For the reasons discussed, it is apparent the two-year statute of limitations on Warren’s federal and state law claims against Hicks, Walker, and Maul expired prior to the filing of his first amended complaint in March 2017. Therefore, the demurrer to those claims was properly sustained without leave to amend.
F. R. Crabtree
The statute of limitations analysis for Crabtree is slightly different because the original complaint references Crabtree but does not name him as a defendant. The original complaint consisted of a four-page Judicial Counsel form, an attached 22-page pleading, and additional pages of exhibits. The defendants were identified and listed in four separate places, including the caption, and Crabtree was not named as a party. The body of the attached pleading contained allegations regarding Crabtree’s search of patient Johnson’s room in 2013. Crabtree was alleged to have left his notepad in Johnson’s room “by accident,” and to have later informed Warren of his mistake.
Since Crabtree was neither named as a defendant in the original complaint nor served with notice of the lawsuit, he was not a party to the case at that time. (See Code Civ. Proc., § 422.40; Tracy Press, Inc. v. Superior Court (2008) 164 Cal.App.4th 1290, 1296–1297.) The circumstances are similar to those in Ingram v. Superior Court (1979) 98 Cal.App.3d 483. In Ingram, a plaintiff was prohibited from belatedly asserting claims against a party who had been accused of negligence in the body of the original complaint but not named as a defendant therein. (Id. at pp. 486–489.)

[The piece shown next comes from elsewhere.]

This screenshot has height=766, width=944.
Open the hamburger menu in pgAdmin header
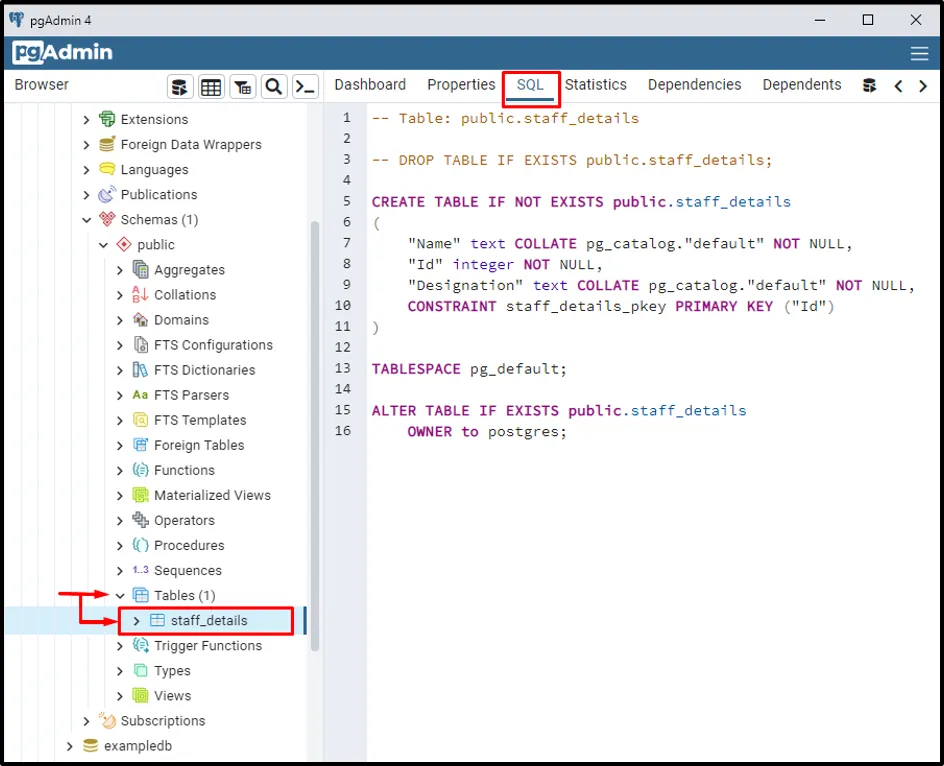coord(919,54)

“Amendment to correct a simple mistake in the naming of a party must be sharply distinguished from the question of whether the correctly named party is actually being joined in that action for the first time under the guise of correcting a mistake in form.” (Ingram v. Superior Court, supra, 98 Cal.App.3d at p. 491.) “The straightforward rule is that amendment after the statute of limitations has run will not be permitted when the result is the addition of a party who, up to the time of the proposed amendment, was neither a named nor a fictitiously designated party to the proceeding.” (Id. at p. 492.)
In his opposition to the demurrer, Warren vaguely alleged Crabtree was one of the originally named Doe defendants. Warren conceded he knew Crabtree’s identity and was aware of his negligence when he filed the original complaint, but argued he did not initially realize Crabtree’s negligence was actionable. The type of ignorance Warren described is only excusable if the law did not recognize the existence of a cause of action when the original complaint was filed and the plaintiff learned of his right to sue “‘by reason of decisions rendered after the commencement of the action.’” (Marasco v. Wadsworth (1978) 21 Cal.3d 82, 88.) Such is not the case here. Therefore, as to Crabtree, we conclude the demurrer was properly sustained without leave to amend.
II. Warren’s Request For Judicial Notice
In support of his reply brief, Warren filed a request for judicial notice of CSH policies identified as Security Administrative Directive Nos. 801, 830, and 868. However, the documents attached to Warren’s request are the amended versions of those policies as of late 2017 and early 2018. The material clearly has no relevance to the dispositive issues on appeal, so the request for judicial notice is denied. (See Doe v. City of Los Angeles (2007) 42 Cal.4th 531, 544, fn. 4 [denying request for judicial notice based on plaintiffs’ failure to demonstrate relevance].)
DISPOSITION
The order sustaining respondents’ demurrer without leave to amend is affirmed. The parties shall bear their own costs on appeal.